Last post I discussed the relative lengths of Elizabethan rapiers and swords, and the tactics one would use to defeat another.
To follow up, I’d like to discuss a greater mismatch: single sword against a quarterstaff. Mostly it’s in response to Matt Easton’s video:
Matt’s video is partly challenging the idea that the quarterstaff is superior to the sword — a point he makes very well in the follow up video where he notes that we romanticise the “simple staffman” and actually the martial context of the two is very different.
So here are the assumptions:
- Staves don’t do much damage compared to swords
- Polearms are better than staves because they have a metal bit on the end
- Once you’re past the end of a staff the sword fencer has freedom to dispatch the staff-weilder.
Staves Don’t Do Much Damage
Oz replies to Matt’s video here, regarding how much hurt staves can do:
This debate goes down a predictable path, comparing the effectiveness of cutting and bludgeoning weapons against clothing, etc.
My main issue with the whole debate, and something Oz mentions in the end of his video, is that we can’t train with a quarterstaff or a sword at full power and lethality.
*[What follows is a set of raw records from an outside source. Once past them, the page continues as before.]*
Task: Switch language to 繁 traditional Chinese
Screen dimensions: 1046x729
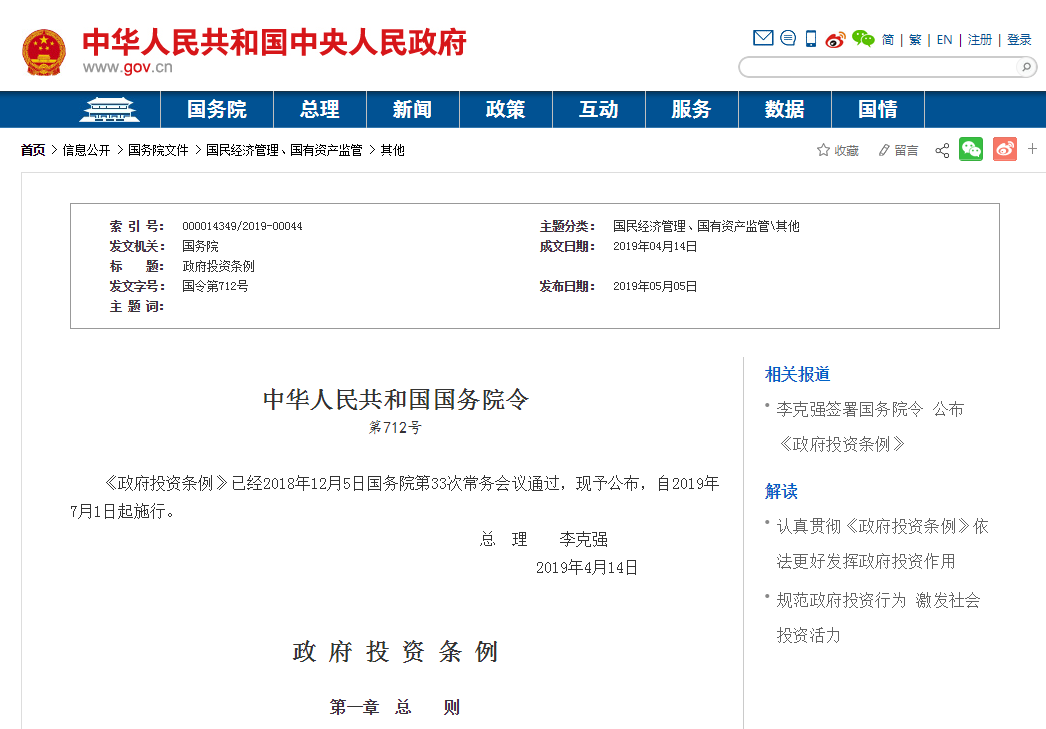Action: pos(914,38)
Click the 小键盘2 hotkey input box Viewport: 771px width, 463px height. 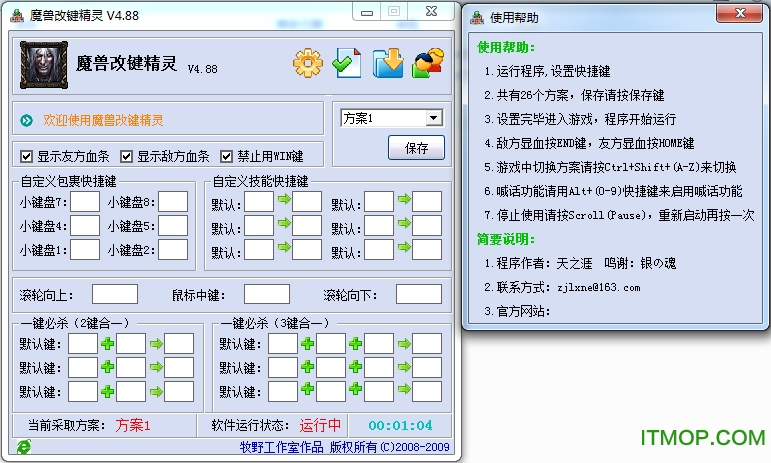pos(173,250)
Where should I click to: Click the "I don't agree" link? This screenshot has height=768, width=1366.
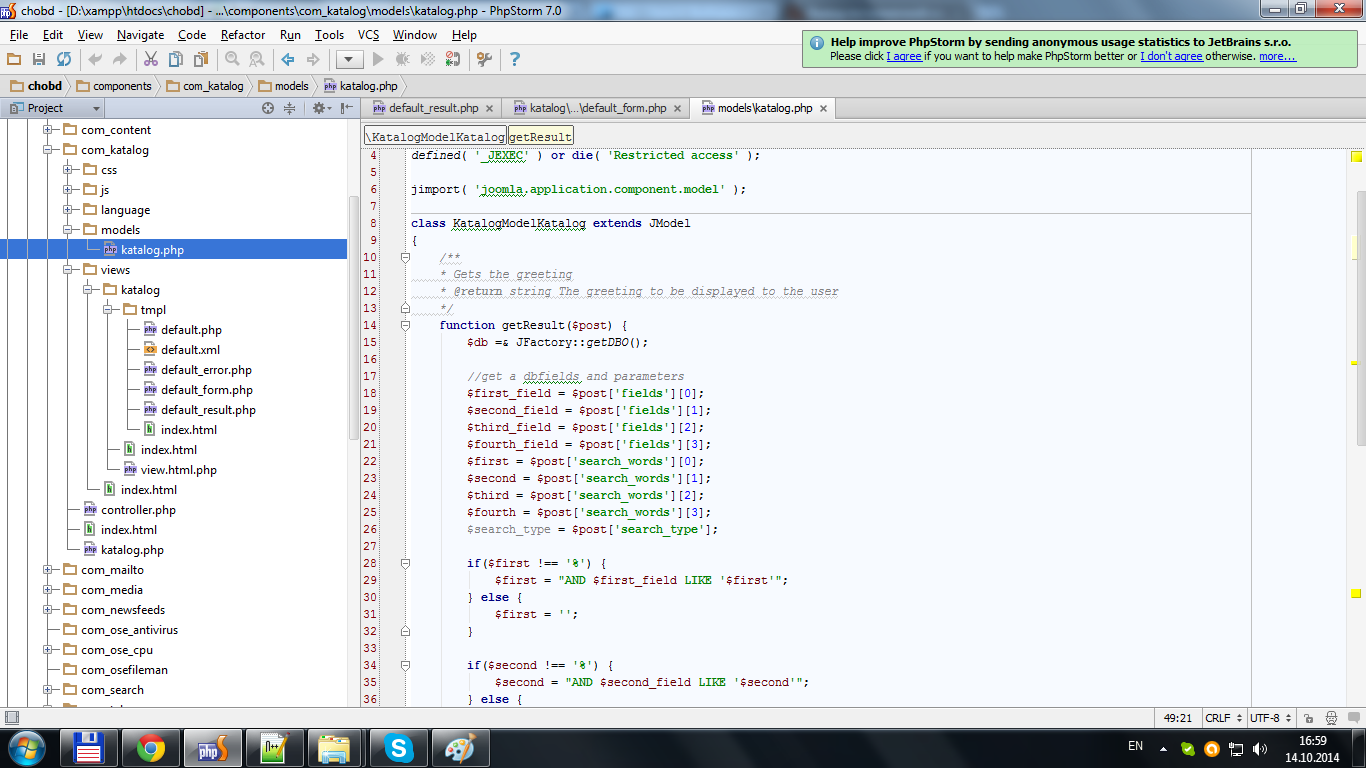(x=1171, y=56)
Anecdotally we do have Terry Brown’s account of battering a fully-armoured reenactor (referenced in this post) and accounts of real and serious training injuries — I am in no doubt that a gambeson would be little use against a staff-thrust.
Polearms Are Better
Oz also refutes this one on account of the greater mass of the Bill’s head causing it to lie spent for a longer time. Silver notes (Paradox 29) that
whereby as the Bill has advantage in his wards in the head, so therefor has the staff the like defence, or rather more, to play upon the head of the bill, not only to make a perfect good ward, but thereby, the rather to cast the Bill out of the right line, whereby the staff man may thrust safe, and endanger the Bill-man
To paraphrase: the Bill and similar polearms have a nice big head to ward against attacks, but at the same time the staff can move that head aside at offend the Bill-man in time.
It’s not clear-cut. The advantages of the different pole weapons in terms of wards and offence (in the context of one-on-one and many-on-many in the wars) and discussed in some depth in Paradoxes.
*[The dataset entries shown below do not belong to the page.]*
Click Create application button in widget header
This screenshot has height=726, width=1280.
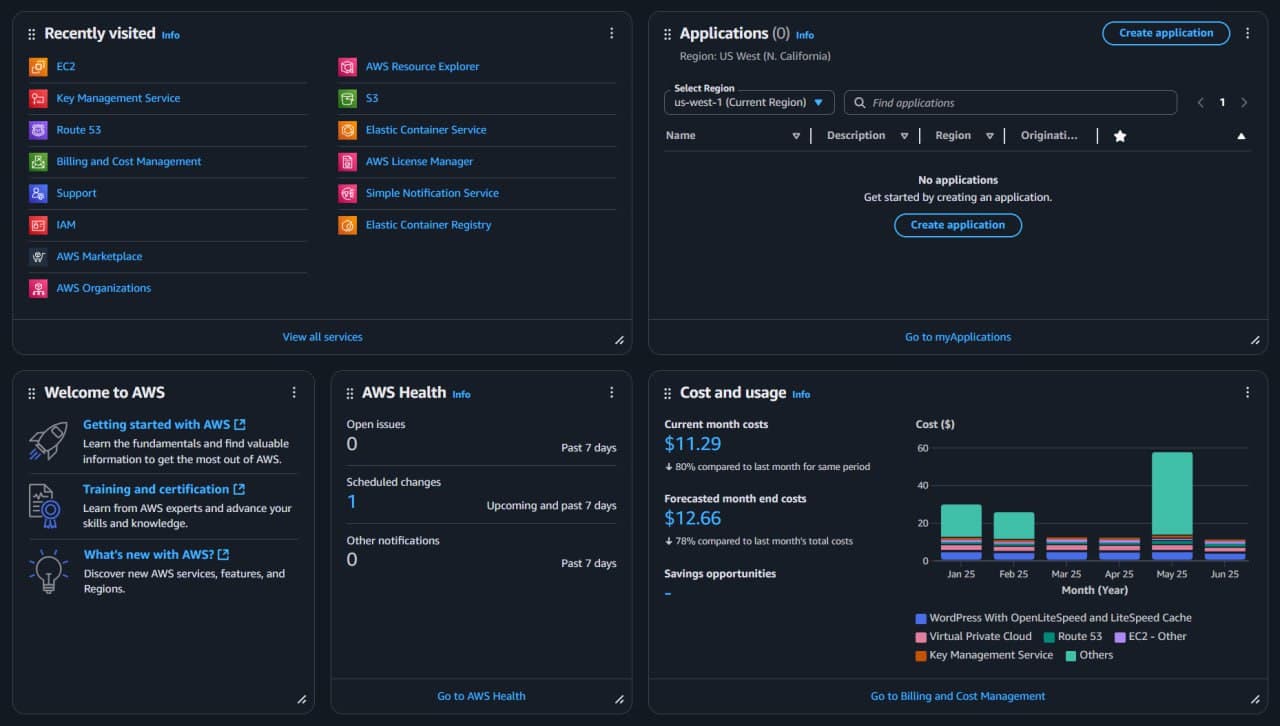[1165, 33]
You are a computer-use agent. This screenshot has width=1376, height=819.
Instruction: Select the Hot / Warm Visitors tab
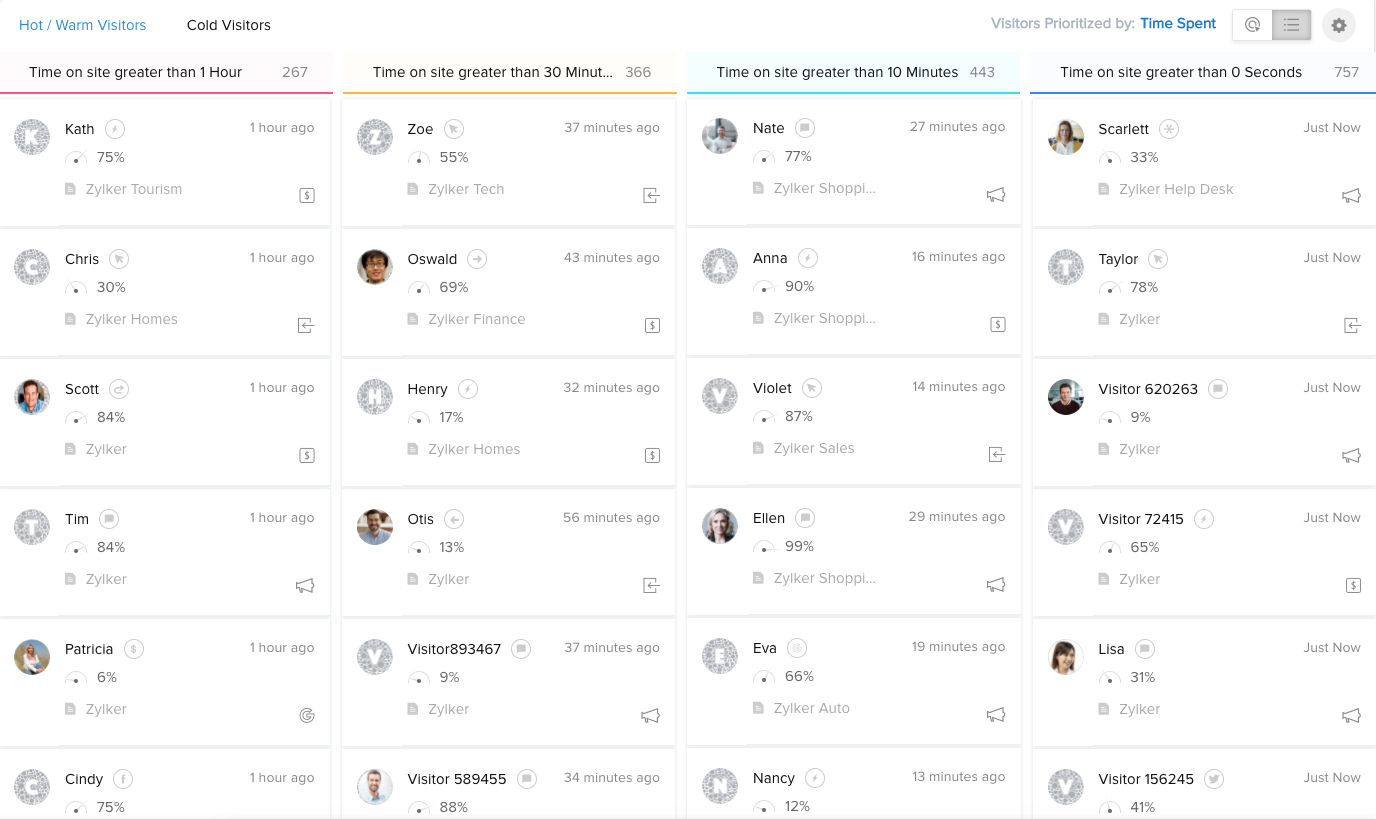pyautogui.click(x=83, y=25)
As Oz says, Silver tells us explicitly how long a quarterstaff is — and it’s much longer than the 6 foot staff Matt holds in his own video.
The most contentious thing Matt says is around 7min 30s, where he describes a technique of blocking a staff blow with one’s forearm and enclosing thereafter. I want to pick this one because it makes the same tactical assumptions as Silver in his play against the long rapier, in that if you can cross your opponent’s weapon and get inside its compass, you may seize this opportunity to win the place. This is the “I’d just get inside his staff” notion that’s a sort of urban legend amongst armchair martial artists.
The problem is this: the difference in length between staff and sword is so great that for the sword-man to enclose involves a time of the hand, body and feet, whereas the staff-man may reposition their weapon in the time of the hand only. Thus the staff may be repositioned to strike at head, hands, knees etc. all in the time of the hand, with little offence offered from the sword. This likely how one Richard Peeke was able to offend three Spaniards armed with rapiers (assuming it’s a true story; accounts can be read here and in Terry Brown’s English Martial Arts).
So back to Matt’s technique: assuming he were prepared to take a broken arm in order to enclose, his main problem is that as he advances forward in the time of his feet, so may the staff-man retreat with his feet. And should the staff-man be caught unawares and allow his adversary too close, he may even shorten his staff in the time of his hand, and play at the half-staff to cause offence.
This advantage does not apply for a shorter staff, where the sword-man may play such that he attacks the hands of the staff bearer in a more equal time, and thus a staff below 6 feet is an entirely different case — and a cause for a much more cautious attitude.